It’s important to be heroic, ambitious, productive, efficient, creative, and progressive, but these qualities don’t necessarily nurture the soul. The soul has different concerns, of equal value: downtime for reflection, conversation, and reverie; beauty that is captivating and pleasuring; relatedness to the environs and to people; and any animal’s rhythm of rest and activity.
~ Thomas Moore
There are so many things that I want to share with my students when I begin to regularly teach yoga. I want to focus on the ideas of unity, and the already-present Self. I want to encourage pushing beyond the known boundaries and seeing things in a new way. Heck, I want to help people get upside down. But, I also want to assist people in being able to really take rest. It sounds easy, but it’s something most of us aren’t that good at.

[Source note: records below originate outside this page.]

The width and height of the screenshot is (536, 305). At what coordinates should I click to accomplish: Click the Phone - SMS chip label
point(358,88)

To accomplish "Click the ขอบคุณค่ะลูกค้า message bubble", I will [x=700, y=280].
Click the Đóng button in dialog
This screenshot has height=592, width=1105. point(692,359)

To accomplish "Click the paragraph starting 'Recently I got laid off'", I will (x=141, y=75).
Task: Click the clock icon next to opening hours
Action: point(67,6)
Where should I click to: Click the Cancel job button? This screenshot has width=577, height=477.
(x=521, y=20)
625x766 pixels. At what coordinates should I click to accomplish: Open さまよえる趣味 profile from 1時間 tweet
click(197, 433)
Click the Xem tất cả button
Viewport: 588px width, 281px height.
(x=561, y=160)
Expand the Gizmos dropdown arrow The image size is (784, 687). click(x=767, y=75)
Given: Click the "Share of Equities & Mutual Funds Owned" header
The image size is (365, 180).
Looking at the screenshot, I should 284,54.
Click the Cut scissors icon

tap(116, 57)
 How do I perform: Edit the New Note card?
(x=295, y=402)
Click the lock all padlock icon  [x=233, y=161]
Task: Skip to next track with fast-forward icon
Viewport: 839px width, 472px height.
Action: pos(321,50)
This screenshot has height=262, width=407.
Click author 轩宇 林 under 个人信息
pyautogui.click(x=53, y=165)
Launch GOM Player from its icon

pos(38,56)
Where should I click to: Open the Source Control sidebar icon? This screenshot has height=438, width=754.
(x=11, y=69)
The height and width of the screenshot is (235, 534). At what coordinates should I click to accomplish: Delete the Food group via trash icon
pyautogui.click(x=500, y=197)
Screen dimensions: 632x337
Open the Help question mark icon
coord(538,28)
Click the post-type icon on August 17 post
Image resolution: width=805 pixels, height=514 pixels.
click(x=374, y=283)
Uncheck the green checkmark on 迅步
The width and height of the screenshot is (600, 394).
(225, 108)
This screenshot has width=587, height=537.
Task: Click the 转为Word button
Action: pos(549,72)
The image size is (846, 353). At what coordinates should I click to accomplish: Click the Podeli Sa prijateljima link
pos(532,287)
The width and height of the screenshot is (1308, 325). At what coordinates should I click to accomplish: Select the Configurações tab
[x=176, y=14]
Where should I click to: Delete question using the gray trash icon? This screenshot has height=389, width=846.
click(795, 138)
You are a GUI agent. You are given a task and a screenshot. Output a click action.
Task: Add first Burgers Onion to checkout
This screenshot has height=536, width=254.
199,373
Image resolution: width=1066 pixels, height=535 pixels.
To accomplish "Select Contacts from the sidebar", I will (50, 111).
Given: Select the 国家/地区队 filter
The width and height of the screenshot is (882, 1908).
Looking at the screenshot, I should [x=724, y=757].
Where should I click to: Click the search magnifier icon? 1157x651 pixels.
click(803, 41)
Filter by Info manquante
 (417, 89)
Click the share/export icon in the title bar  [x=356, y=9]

Sure, we sit and “do nothing.” We waste time playing Words with Friends or surfing the web. We flip TV channels or page through magazines. But, even then, we are constantly doing something. It’s rare to see someone sit quietly just thinking or observing. In a yoga class, no matter how the instructor introduces the idea of child’s pose, people (including me) struggle against taking it, as if taking rest was a failure in some way.
But, we need that rest. It is in rest that the body can make repairs and reset systems. It is in rest that the mind has time to bring the emotions and experiences that we push to the back forward and work through them. It’s good for us to take rest.
Why do we fight so hard against what we need? Some of our resistance to sleep may be that we are truly just so busy that we feel like we can’t waste even a minute of the day. It certainly seems that way at times. But, most of us, if we carefully reflected on how we used our time, would find that we do “waste” a lot of time checking facebook, tweeting, reading damnyouautocorrect.com (ok, that one might just be me), watching bad TV, etc. Yet, we hesitate to truly rest.
Given that, it seems that there might be more of a societal impetus at work. We believe that we must be busy all the time. Life is so forward directed that we have a feeling that it is imperative to be constantly working toward the next thing or working on something (even if that something is a kick-ass game of scrabble on facebook).
So, yeah, I see part of my job as a yoga teacher to give students permission and opportunity to just sit with themselves. To be in child’s pose or savasana and be ok with that. To stand still after a vrksasana (thanks, Micki) and feel the energy be in the legs without needing to shake it away. To write sentences that are actually fragments and not need to sit on the fingers to fight the urge to correct them. This will be part of my goal!
If you’ve read this far, go take a rest. Maybe you could take a blanket outside and just lay in the grass for 15 minutes. Perhaps it would be good to go “lay across the bed” (that’s a Hoosier-ism for taking a nap when you don’t want to admit that you are napping). Or, a little time in child’s pose might be just the ticket! Give you mind, your body, and your soul the rest for which it calls out.